# Oliver 2255



## Vol (Jul 5, 2009)

A beautiful tractor.....by Machinery Pete courtesy of AgWeb.

Regards, Mike

https://www.agweb.com/blog/machinery-pete/the-story-of-the-2255-tractor-of-mr-oliver/


----------



## somedevildawg (Jun 20, 2011)

Beautiful tractors.....strange how the front weights were attached back then.


----------



## mlappin (Jun 25, 2009)

Dad has one, personally my least favorite tractor to work on, everything is tight and sandwiched in. At least with the gear drive starters available now you don't have to pull the motor just to change starters. We never did anyways, found if you drop the solenoid off em and did a bit of gentle grinding on the engine tub you can change em without pulling the motor.

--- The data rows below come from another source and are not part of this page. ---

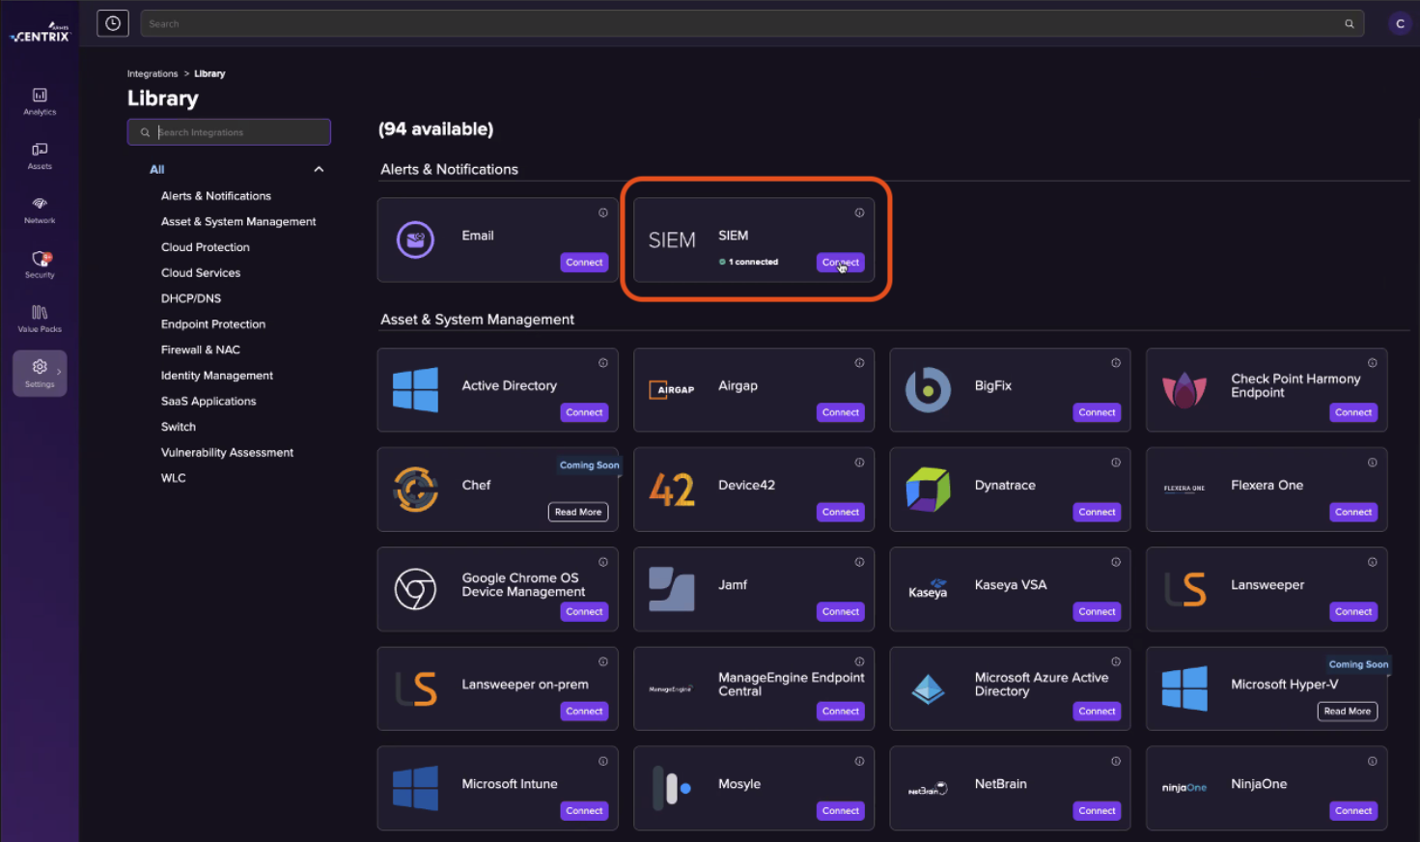Click the Integrations breadcrumb link
The width and height of the screenshot is (1420, 842).
(153, 73)
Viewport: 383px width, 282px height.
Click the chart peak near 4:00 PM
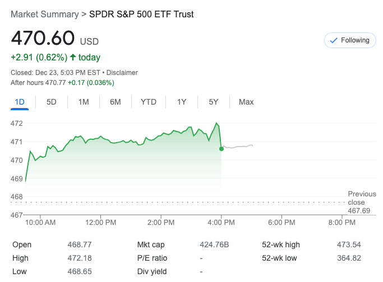[216, 124]
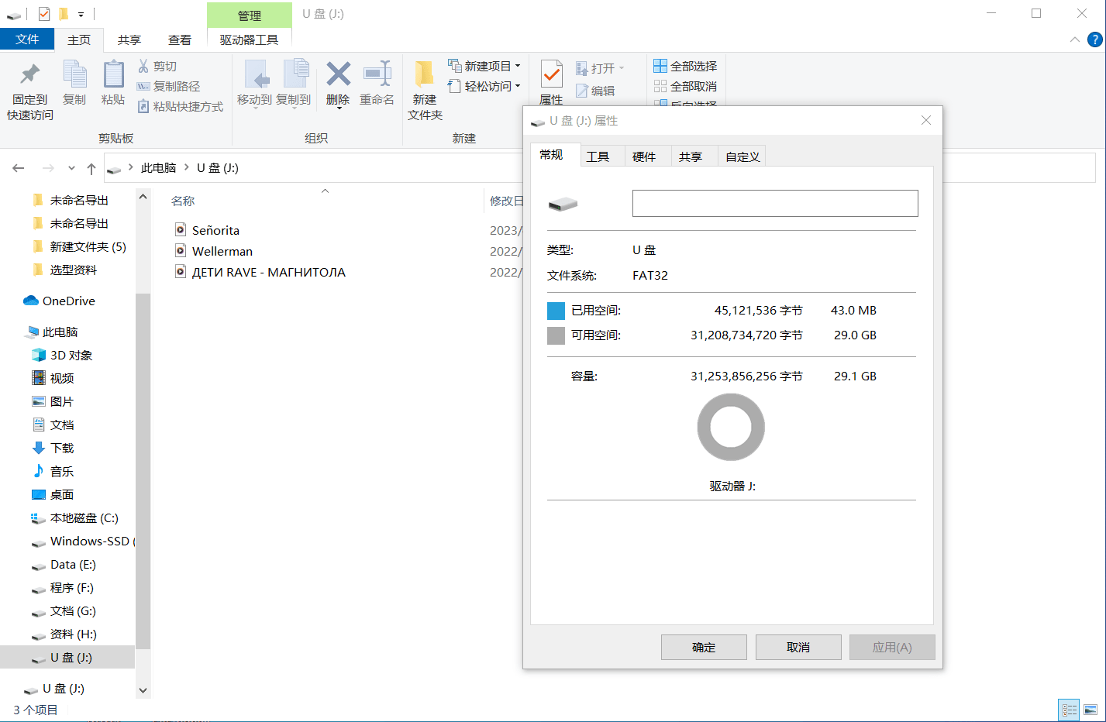Open recent locations dropdown arrow

tap(71, 168)
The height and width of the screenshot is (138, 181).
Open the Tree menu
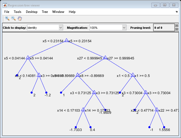coord(45,12)
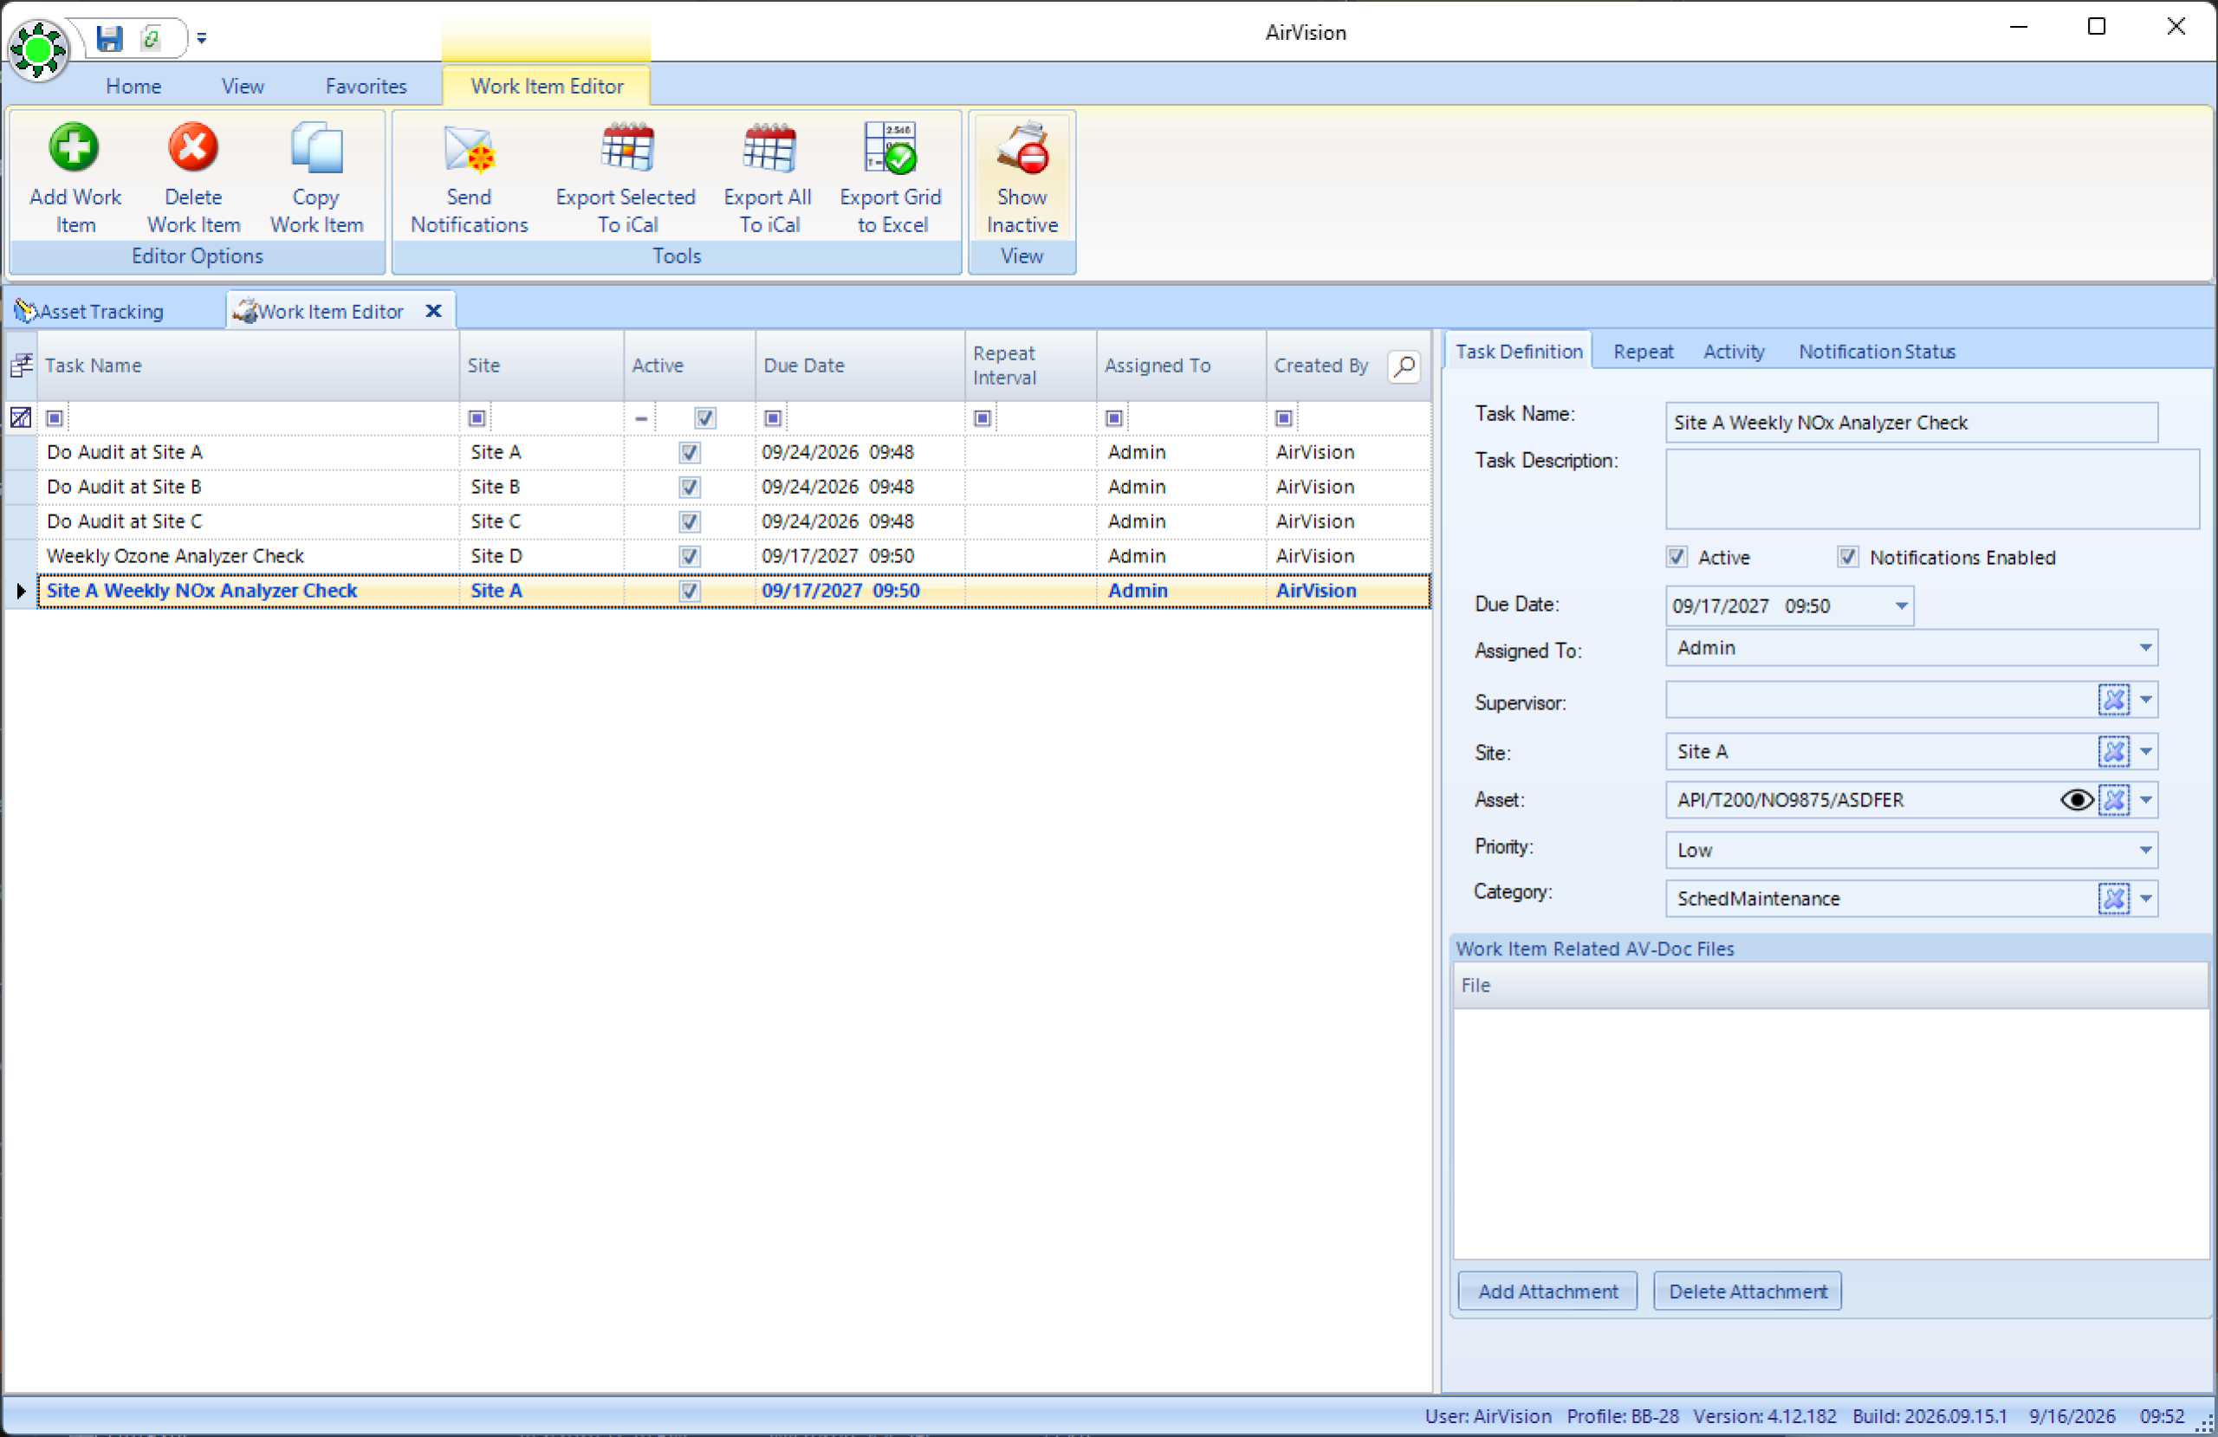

Personally don't care for the front wheel assist Olivers either, they moved the axle back to tighten up the turning radius but the shorter the wheel base, the rougher the ride.


----------



## GOOD HAY (Aug 8, 2010)

I worked for a fellow who had one with 4wd back in the mid seventies, as well as a White 105 4wd and a Cockshutt 1655 4wd. When you look back at these tractors you have to put them in the context of the times. There was very little tile drainage in our area then and these tractors worked well picking corn late into the fall and all the other work that we were trying to do on fields that today we would not go on. In some respects they were awkward and crude but they were the best at the time and they got the job done. I still get a little nostalgic when I see a nice 1655 up for sale.


----------



## stack em up (Mar 7, 2013)

Love the 2255, have one that needs a good restoration. Basically Oliver’s last hoorah.


----------